We took him below. Perry was very muscular, had a shaved head that glowed red with blisters from the sun, a goatee and wore a grey sweat suit one of the fishermen gave him. Jan gave Perry a couple of bottles of water and began making soup. He had rented a little kayak in Rosarito Beach, eleven miles away on the coast. Then he had decided to paddle out into the Pacific for a look. The wind and the waves caught him and he couldn’t get back to shore. For eleven hours he fought for his life without food or water or even a hat. Wearing just a red shirt and shorts, his thighs were fried and he despaired of life but as the sun was going down, the Americans found him. They found us and now he was safe.

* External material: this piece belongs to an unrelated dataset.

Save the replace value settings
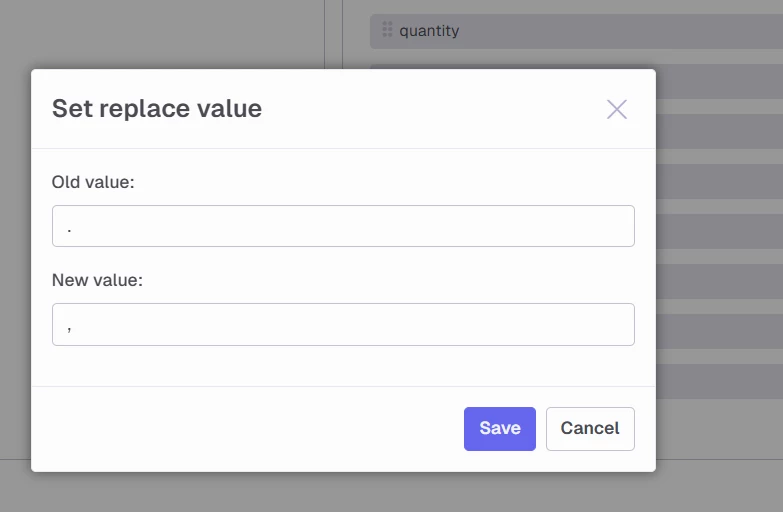This screenshot has height=512, width=783. tap(499, 428)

Perry said he was suffering from posttraumatic stress disorder from his childhood and after talking, eating and drinking for a while, we bedded him down, and contacted the Coast Guard. Since he was in no immediate physical danger, they asked if we could bring him to San Diego with us in the morning.

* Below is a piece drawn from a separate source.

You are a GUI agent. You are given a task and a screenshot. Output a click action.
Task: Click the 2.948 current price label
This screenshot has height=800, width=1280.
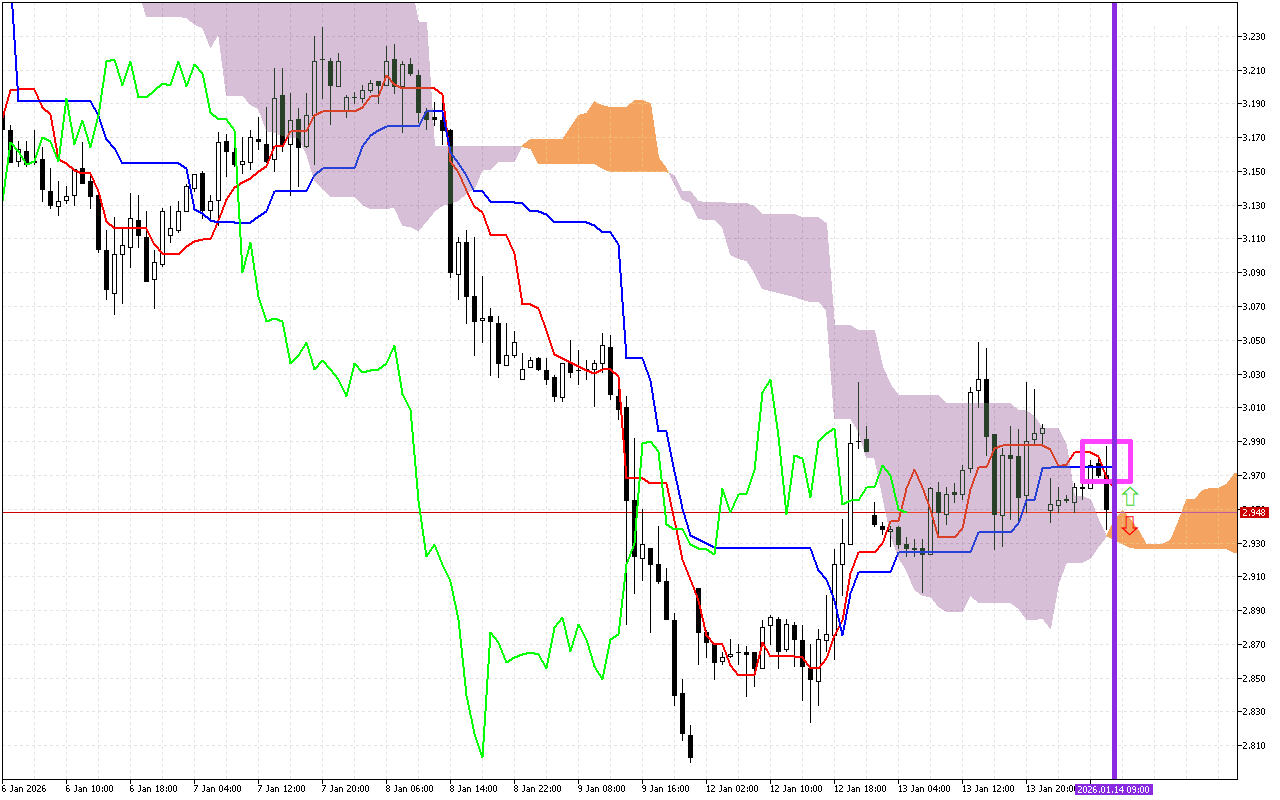[x=1253, y=512]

Dawn was grey and overcast. As we motored back to the States I asked him, “You’ve had an amazing experience. What did you learn from it?”

“I’ve made some bad decisions in my life. Trouble always seems to find me.”

“It’s been my experience that we find what we go looking for. We all make mistakes Perry but the important thing is what we learn from them. You’ve been given a second chance at life. What are you going to do with it?”

Perry’s answer at least was honest. “John, I don’t believe in God. The Bible is just a bunch of myths written by a bunch of old guys. I’m going to buy a hybrid car and never go kayaking again.”

“That’s sad. God has given you a second chance at life. By all rights, you should have died last night. You have an opportunity to do it right this time. Why do you want to make the same mistakes you made before?”

“Can I smoke? One of the fishermen gave me a couple of cigarettes. I’ll hang real far over the back.”

He seemed very nervous as we pulled up to the police docks for our customs inspection. “Do you think they’ll do a background check? I have two outstanding warrants including one for assaulting a police officer in New Jersey…”

I shook my head and thought, Perry that is the least of your troubles. So what would you do if you had a second chance at life? You know you do. Our God is a God of Second chances. What are you doing with it?